> PROBLEM TO SOLVE: Starting at the line with "The width and height of the screenshot is (600, 763).", retype every remaining line of the records exactly. Do not include pictures.

Stored entries:
○ ○ ○
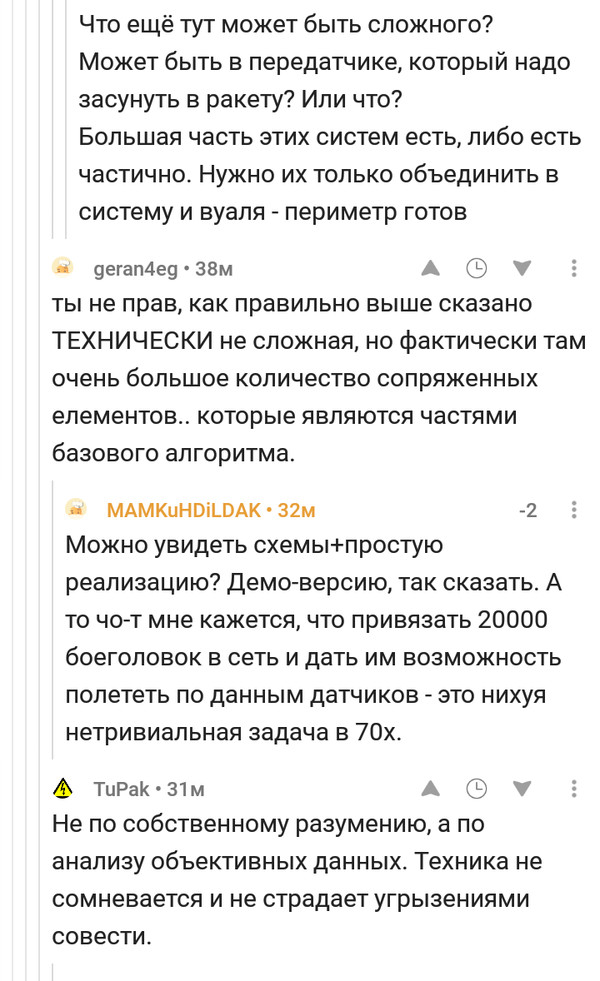Viewport: 600px width, 981px height.
Task: Click the 32м timestamp on MAMKuHDiLDAK's comment
Action: 297,510
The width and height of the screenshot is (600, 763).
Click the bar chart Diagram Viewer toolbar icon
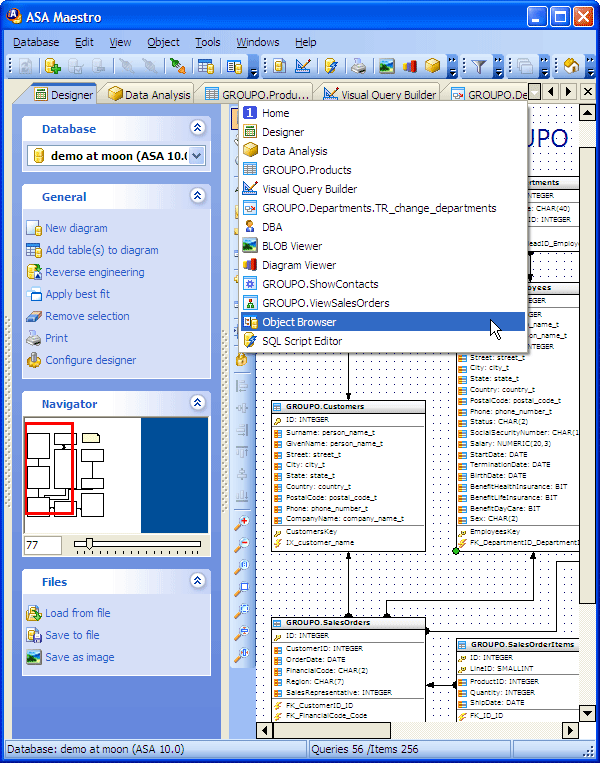click(x=409, y=67)
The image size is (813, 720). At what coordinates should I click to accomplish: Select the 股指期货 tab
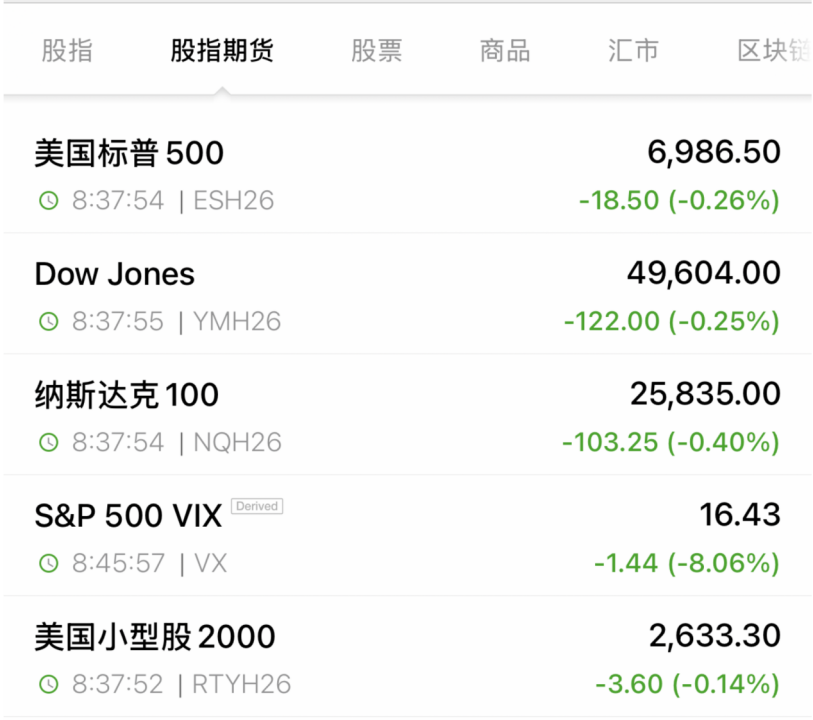pos(222,51)
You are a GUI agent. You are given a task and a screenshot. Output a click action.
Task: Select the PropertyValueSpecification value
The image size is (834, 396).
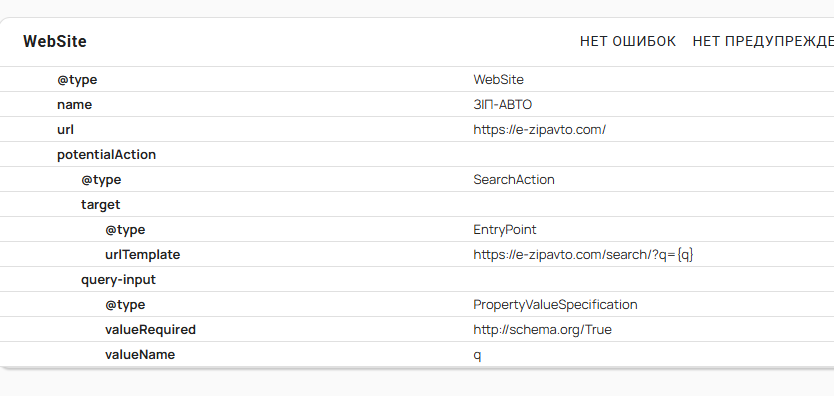click(555, 305)
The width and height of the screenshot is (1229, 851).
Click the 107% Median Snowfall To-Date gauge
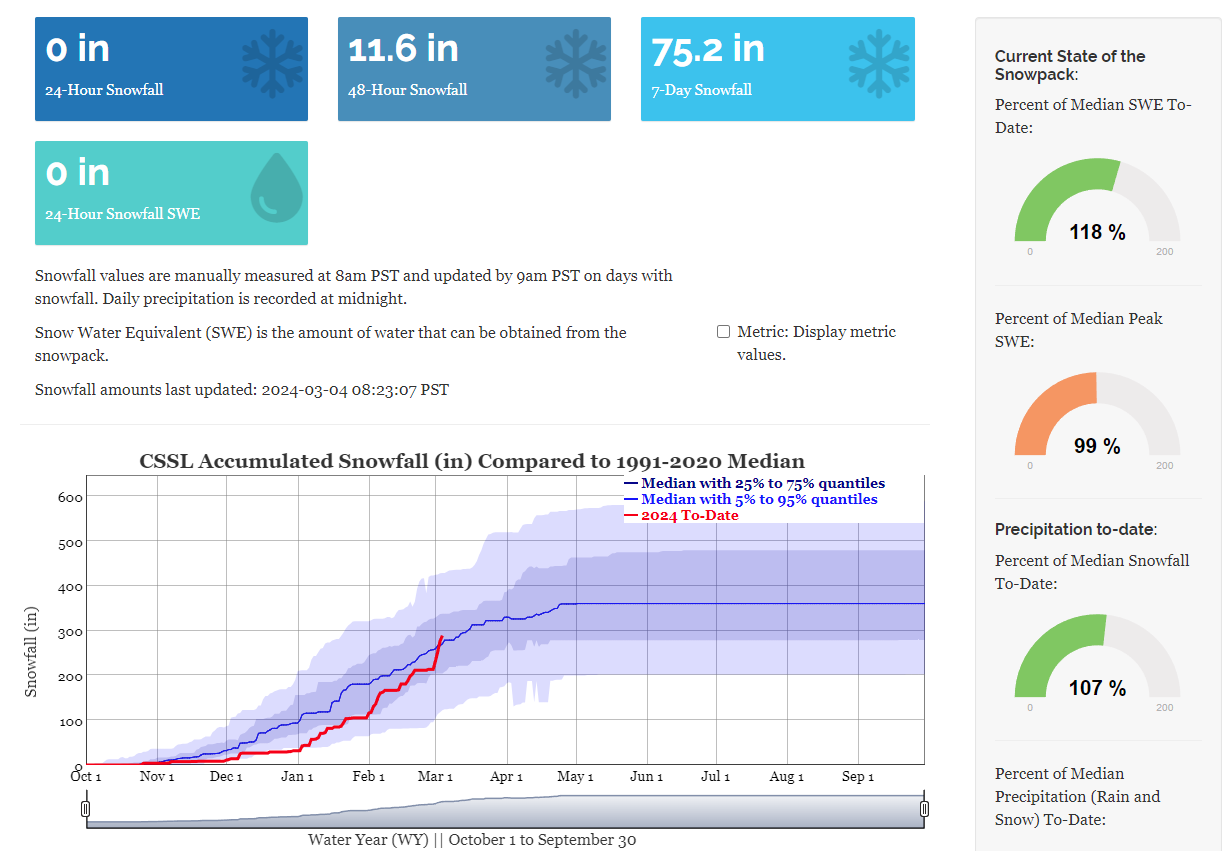coord(1097,660)
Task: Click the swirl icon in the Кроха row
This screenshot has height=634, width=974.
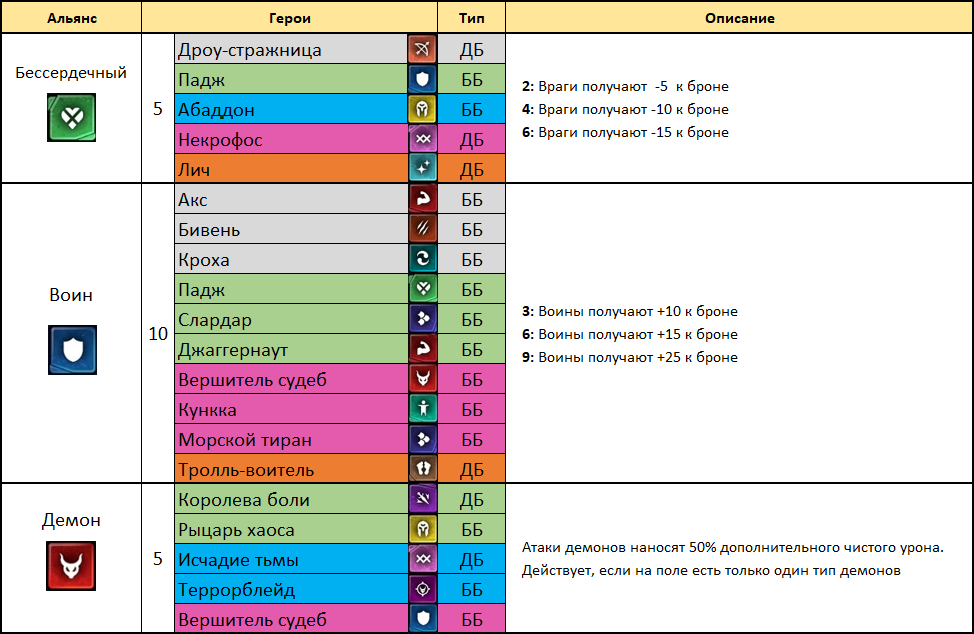Action: pyautogui.click(x=422, y=258)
○ ○ ○
> ANSWER SPACE:
The width and height of the screenshot is (600, 763).
Click the bar chart Diagram Viewer toolbar icon
click(x=409, y=67)
The image size is (813, 720). At what coordinates should I click to accomplish: Select the 股指期货 tab
pos(222,51)
You are a GUI agent. You are given a task and a screenshot. Output a click action.
Task: Select the PropertyValueSpecification value
The image size is (834, 396).
click(555, 305)
The width and height of the screenshot is (1229, 851).
Click the 107% Median Snowfall To-Date gauge
coord(1097,660)
Task: Click the swirl icon in the Кроха row
This screenshot has height=634, width=974.
Action: pyautogui.click(x=422, y=258)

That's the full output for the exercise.